SLIMMING DOWN IN SANDY HILL
Custom infill packs a lot of space into a 13-foot-wide home
Goal: To build your own custom home in Sandy Hill Hurdle: Your lot is all of 21 feet wide
Solution: Think skinny, as in a house that’s barely more than 13 feet wide inside
Thinking svelte is exactly what Nicolas Delahousse and Chantal Rioux did. Amazingly, thanks to the design wizardry of architect and family friend William Ritcey and their own ideas, the couple has packed three bedrooms, twoand-a-half baths, an open-concept kitchen, dining and living area, a loft, a bunch of balconies, and some great views of their neighbourhood into 1,500 square feet with a rustic modern theme.
Add all the natural daylight that floods the home plus features such as the 16-foot ceiling in the living room, and you’re barely aware that you’re inside what is, in reality, a very narrow home.
It didn’t start out quite that slender.
Delahousse, a real estate adviser with the City of Ottawa, owns the six-unit apartment building next door and originally thought of building on to it for a slightly wider home. He did a rough design of what he and Rioux wanted using Google’s SketchUp, but when he showed it to Ritcey, the architect said he thought there’d be room for a detached house.
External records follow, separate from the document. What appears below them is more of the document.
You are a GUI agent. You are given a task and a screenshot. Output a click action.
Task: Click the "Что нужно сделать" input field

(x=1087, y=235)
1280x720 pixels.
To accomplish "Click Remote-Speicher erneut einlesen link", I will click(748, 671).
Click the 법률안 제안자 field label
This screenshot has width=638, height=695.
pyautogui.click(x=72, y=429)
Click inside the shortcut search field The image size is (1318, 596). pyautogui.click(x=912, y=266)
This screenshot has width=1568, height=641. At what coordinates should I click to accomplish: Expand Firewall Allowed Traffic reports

Ritcey took the rough design to a full concept. Once a firm plan was in place, Delahousse freed up the lot by demolishing a one-bedroom addition on the apartment building that stood in the way of where he wanted to build.
Construction started on their home in the summer of 2013. The couple, both 35 years old and with no children, took possession last spring.
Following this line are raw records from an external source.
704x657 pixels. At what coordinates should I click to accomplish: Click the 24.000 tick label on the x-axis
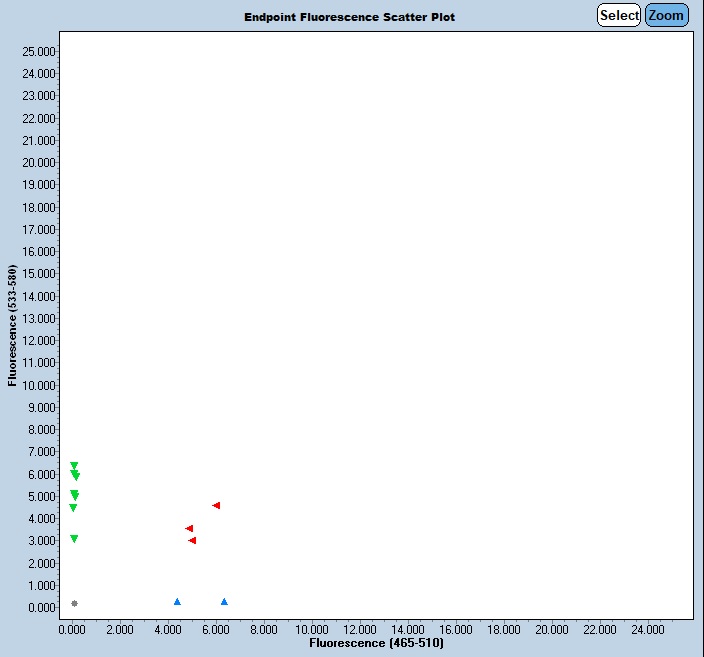[x=648, y=630]
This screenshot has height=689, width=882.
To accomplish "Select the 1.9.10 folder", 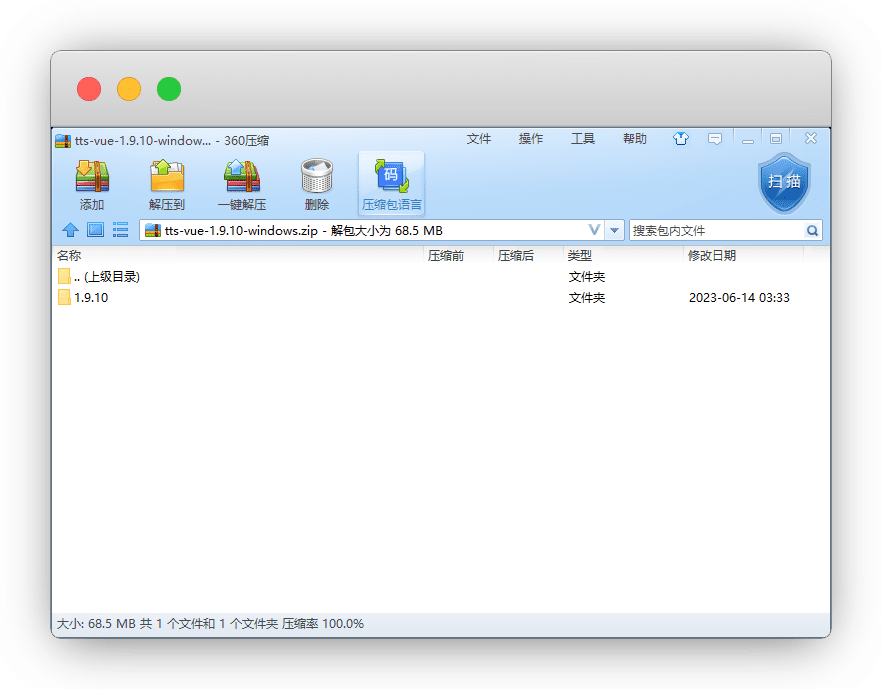I will [90, 298].
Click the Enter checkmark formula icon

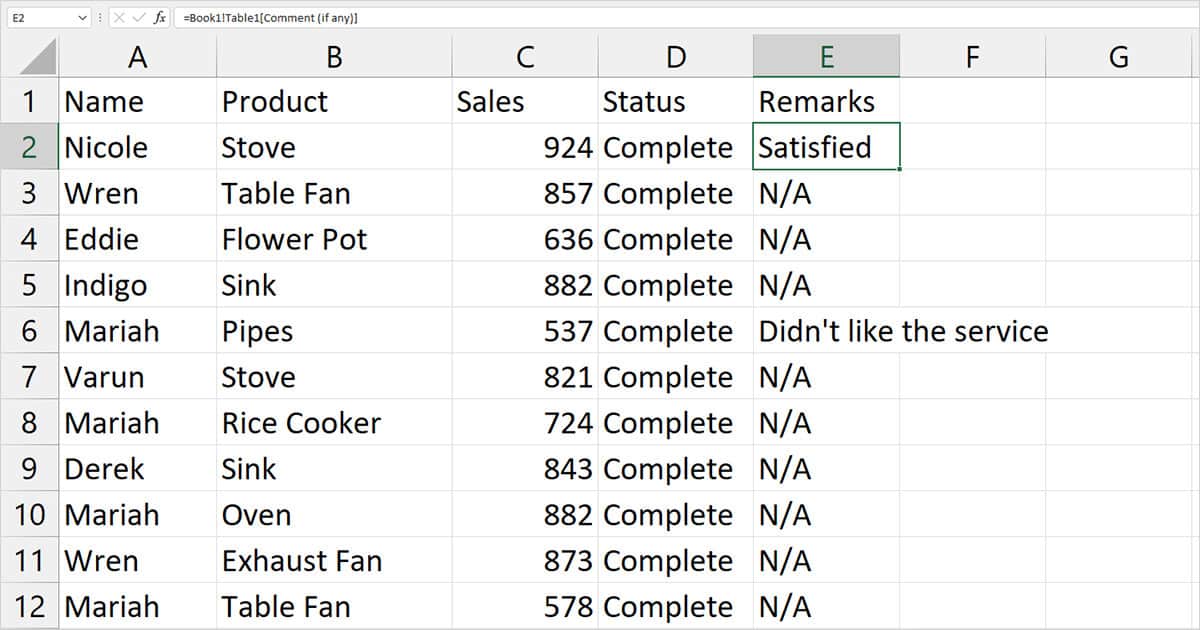[138, 18]
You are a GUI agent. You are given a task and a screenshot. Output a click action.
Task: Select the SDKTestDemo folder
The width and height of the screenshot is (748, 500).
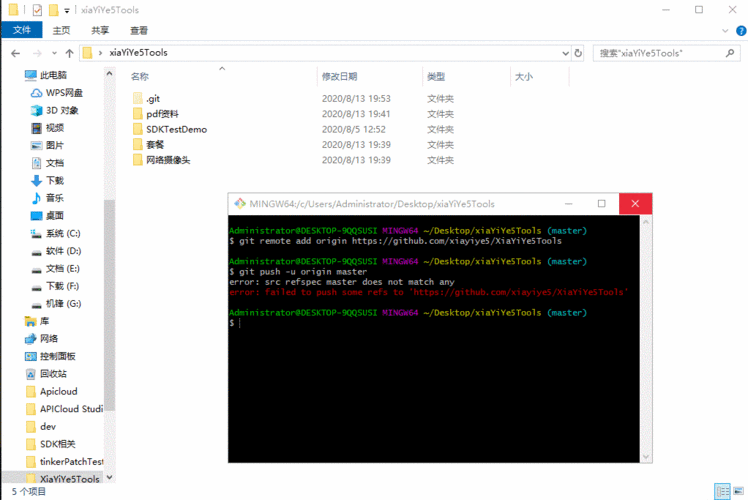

While the two are now happy as clams, there were bumps and trepidations along the way. For example, Delahousse at one point wondered what he’d gotten into and whether he was building a totally dysfunctional house. Fortunately, he says, he, Rioux, Ritcey and contractor Voyo Tomic of V. Tomic Construction meshed well and ironed out problems as they appeared.
Delahousse also credits his parents, who live a couple of blocks away, with being a great support. “We talked about crises over many Sunday dinners. It was a real family project.”
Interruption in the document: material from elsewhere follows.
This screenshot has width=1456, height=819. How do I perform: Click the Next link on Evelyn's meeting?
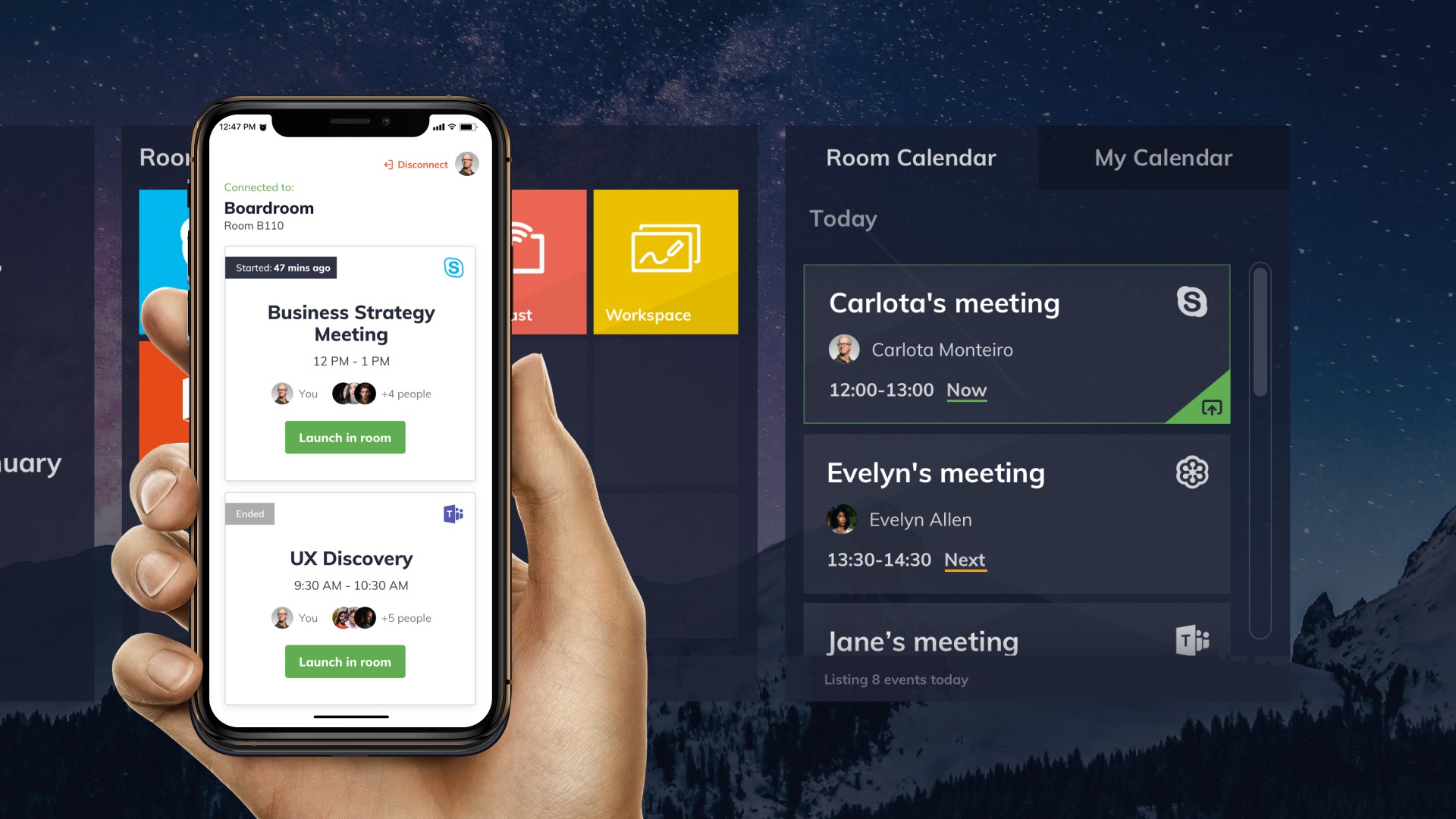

Rioux, a nurse practitioner who’s lived mostly in Sandy Hill for the past nine years, says she and her partner are delighted with the end results. “We enjoy the downtown feel.”
Delahousse, also a longtime resident of the neighbourhood, says, “It’s a small space but a bright space with nice views.” People, he adds, “have preconceived ideas about what they need and want. The reality is, you adapt to the space and make it yours.”